The firm said that DB schemes are entering 2026 with a broader set of potential endgame approaches. As more schemes move out of deficit, trustees and sponsoring employers are considering a wider mix of strategies when deciding how best to secure member benefits over the long term.

While traditional choices such as buyout or continuing to operate the scheme have remained prominent, Aon said the range of alternatives between these outcomes has grown, which can make the decision-making process more complex.

James Patten, partner in the UK Endgame Strategy team for Aon, commented: “UK DB schemes are now facing a widening spectrum of endgame solutions. Until quite recently, allowing a scheme to run on or move to a buyout was seen by some as a binary choice for many schemes. While Aon’s 2025/26 Global Pension Risk Survey showed these remain popular options, with 52 percent of respondents intending to buy out and 18 percent intending to run on long-term, it’s now clear that there are shades between them.

“For example, our survey showed that 22 percent of respondents were interested in a flexible run-on approach, potentially involving short-term run-on before moving to a buy-in – sometimes to enable a run-down in illiquid assets – or doing phased buy-ins made over a longer period. We saw a number of large schemes continue this approach in 2025.”

Patten said schemes are now being presented with a wider selection of approaches that reflect different priorities and funding positions. He added that new market entrants could also expand the range of options available.

“Schemes are now being presented with a smorgasbord of endgame solutions. We are seeing a diverse range of run-on strategies that depend on scheme priorities. We also expect to see more superfunds seeking to enter the market in the near-term, potentially targeting different benefit outcomes for members. The Department of Work and Pensions has signalled its commitment to make this market thrive and its gateway principles are due to be simplified from 2028.”

Patten also noted that recent transactions could influence how schemes consider their future structure. “In addition, the recent Aberdeen Stagecoach deal could pave the way for similarly constructed transactions, involving a change in scheme sponsor. Adding to this list, pension captives can also work particularly well in certain circumstances.

“This greater variety of available solutions is of course welcome, but it doesn’t make reaching a decision any easier for trustees and sponsoring employers. They are recognising that the endgame decision creates a defining legacy for both scheme members and the sponsor – making it all the more important to avoid a feeling of ‘buyer’s remorse’ once a decision has been made.

“Schemes need to make certain that they have fully considered all the options, are up-to-date with market developments when doing so and have ensured that there is a clear audit trail of the decisions made.
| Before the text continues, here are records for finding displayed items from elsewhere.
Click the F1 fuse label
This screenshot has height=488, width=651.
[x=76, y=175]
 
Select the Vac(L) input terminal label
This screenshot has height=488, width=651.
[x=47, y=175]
“Trustees and sponsors can cut through some of the complexity and ensure better decision making by taking an initial step back to review their fundamental objectives. They can then develop their preferred strategy collaboratively, having fully weighed-up the options and before focusing on the all-important implementation.”

According to Aon, its UK Endgame Strategy team has advised more than 100 pension scheme sponsors and trustees on endgame decisions. The firm said it continues to invest in its Discover, Develop, Deliver framework to support schemes through the process, taking account of recent market developments and guidance issued by The Pensions Regulator in June 2025.